Essential January-March bonsai checklist to protect trees through dormancy
A practical January-March bonsai checklist explains winter care steps—dormancy, watering, light, pruning, pests, repotting and feeding—and why each matters for tree health.

Winter is a maintenance season, not a vacation. For temperate bonsai the cold months provide a necessary rest; for subtropical and tropical trees the same period demands protection from temperatures below each species’ tolerance. Get positioning right now and you avoid scramble-for-shelter problems in spring.
Start each day with a soil check. Check soil moisture daily in winter and water thoroughly when the top of the mix begins to dry, but avoid waterlogging. Overwatering in cold conditions is one of the fastest ways to lose roots; water enough to rehydrate the root zone without leaving pots sitting in saturated media.
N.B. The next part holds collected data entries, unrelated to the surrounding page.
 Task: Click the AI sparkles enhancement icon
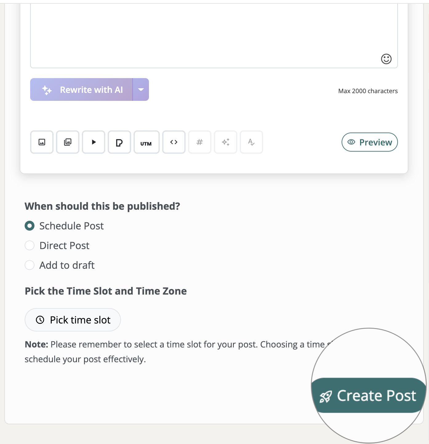tap(225, 142)
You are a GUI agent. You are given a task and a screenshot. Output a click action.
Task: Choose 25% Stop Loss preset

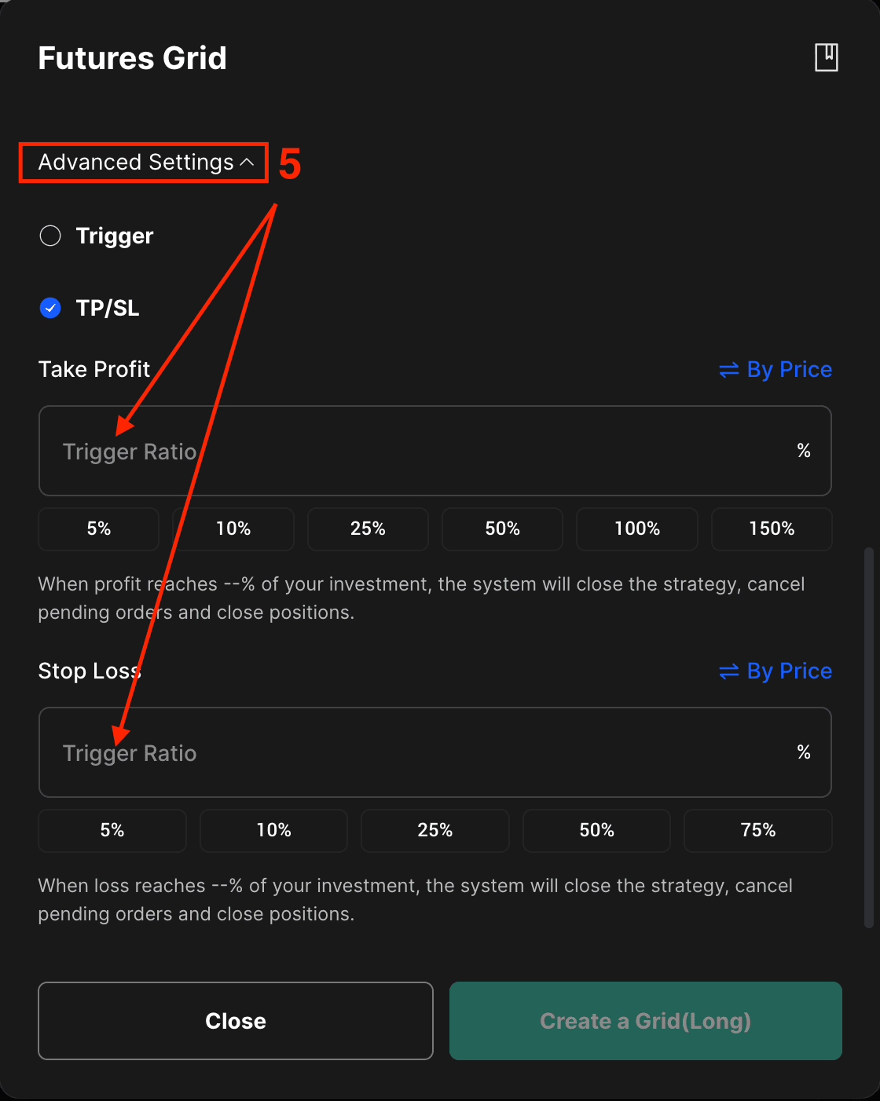pyautogui.click(x=435, y=830)
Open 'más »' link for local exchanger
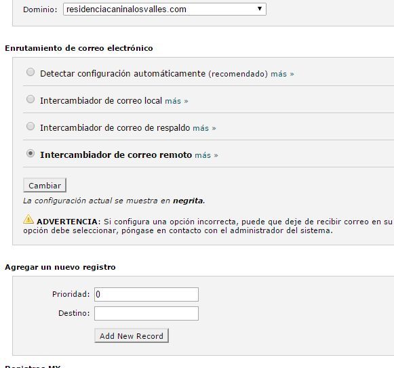 click(x=176, y=101)
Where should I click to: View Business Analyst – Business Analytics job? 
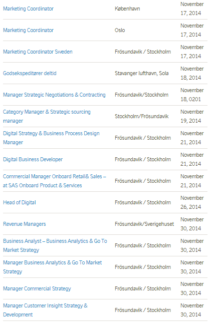55,245
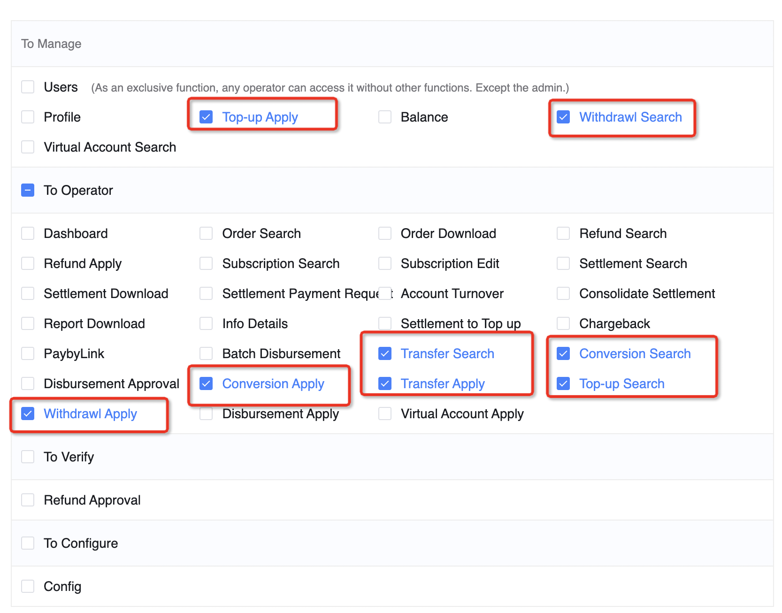Click the Top-up Search label text

(621, 383)
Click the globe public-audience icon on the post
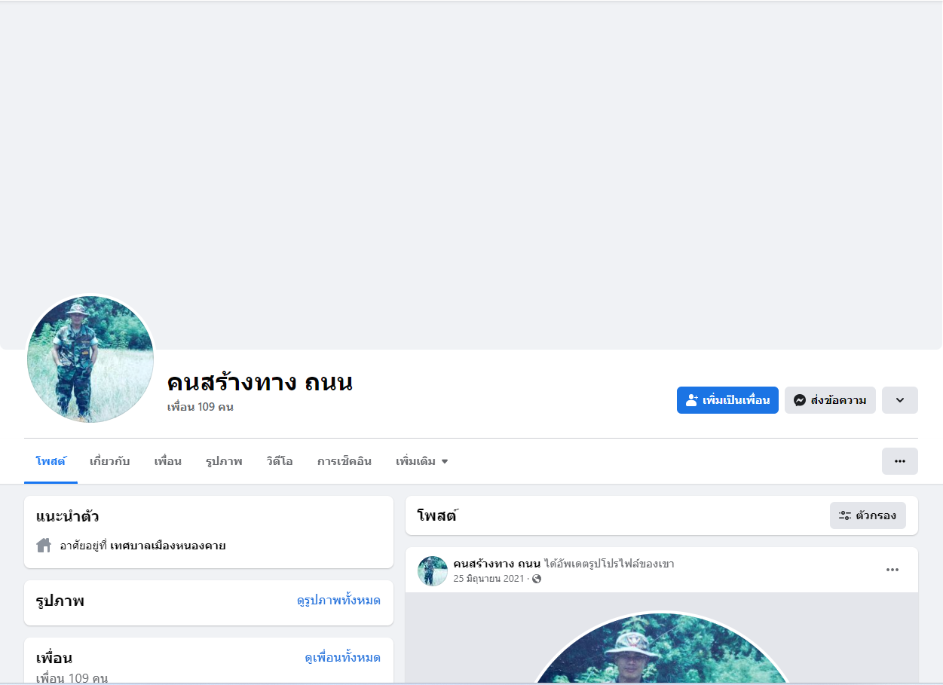 [x=537, y=579]
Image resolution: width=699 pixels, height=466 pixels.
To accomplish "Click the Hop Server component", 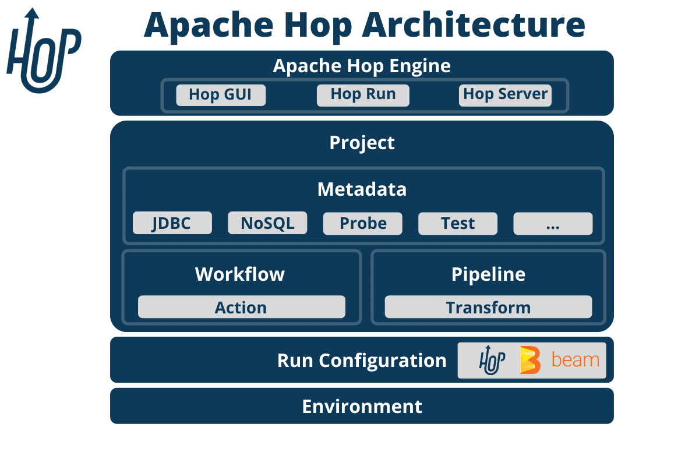I will (x=505, y=95).
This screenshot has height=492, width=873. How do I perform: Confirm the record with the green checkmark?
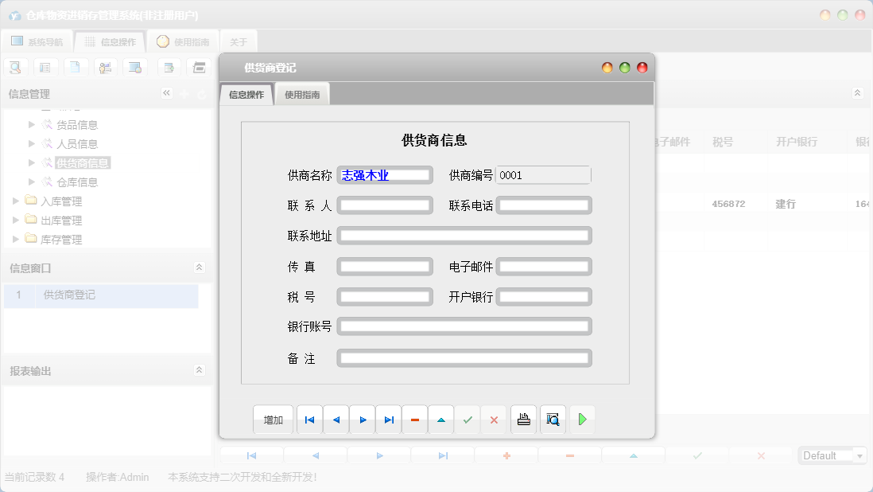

Light and humidity are the two indoor variables that most often require active management. If you keep trees indoors, supplement natural light with grow lights placed close enough to provide usable intensity but not so close as to scorch foliage. Increase ambient humidity with trays, pebble trays topped with water, or room humidifiers to reduce desiccation and improve needle and leaf condition through the dry months.
Pruning and wiring require restraint. Heavy structural pruning and major refinement belong to the active growth period in spring and summer. Winter is a good time for light structural pruning, selective deadwood work, and careful wiring for species that respond well to cooler-season styling. Remove wire before it starts to bite into bark; winter bark can be brittle and wiring injuries are harder to correct.
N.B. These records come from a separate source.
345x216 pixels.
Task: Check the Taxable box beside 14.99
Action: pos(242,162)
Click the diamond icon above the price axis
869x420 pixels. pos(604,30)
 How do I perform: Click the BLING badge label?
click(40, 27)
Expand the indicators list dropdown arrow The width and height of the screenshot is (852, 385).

Pest and disease vigilance pays off during winter, especially indoors. Reduced ventilation and higher humidity can encourage fungal issues and scale or mite outbreaks. Improve airflow, remove dead foliage promptly, and treat pests quickly with methods suited to the species and environment to prevent problems from growing unnoticed.
Repotting and root work are usually scheduled for spring and are species-dependent. Avoid repotting stressed trees in mid-winter unless urgent; dormant roots are less able to recover from major disturbance. Likewise, suspend regular feeding while trees are dormant and resume balanced fertilization once active growth begins in spring.
This checklist pulls together seasonal priorities so you can triage tasks: maintain correct temperatures for each species, check and water daily, boost light and humidity for indoor trees, do only light pruning and careful wiring, stay on top of pests, and leave repotting and feeding to spring recovery. Our two cents? Treat winter as steady stewardship—small, consistent checks now prevent big fixes later—and focus on keeping trees rested and ready for spring work.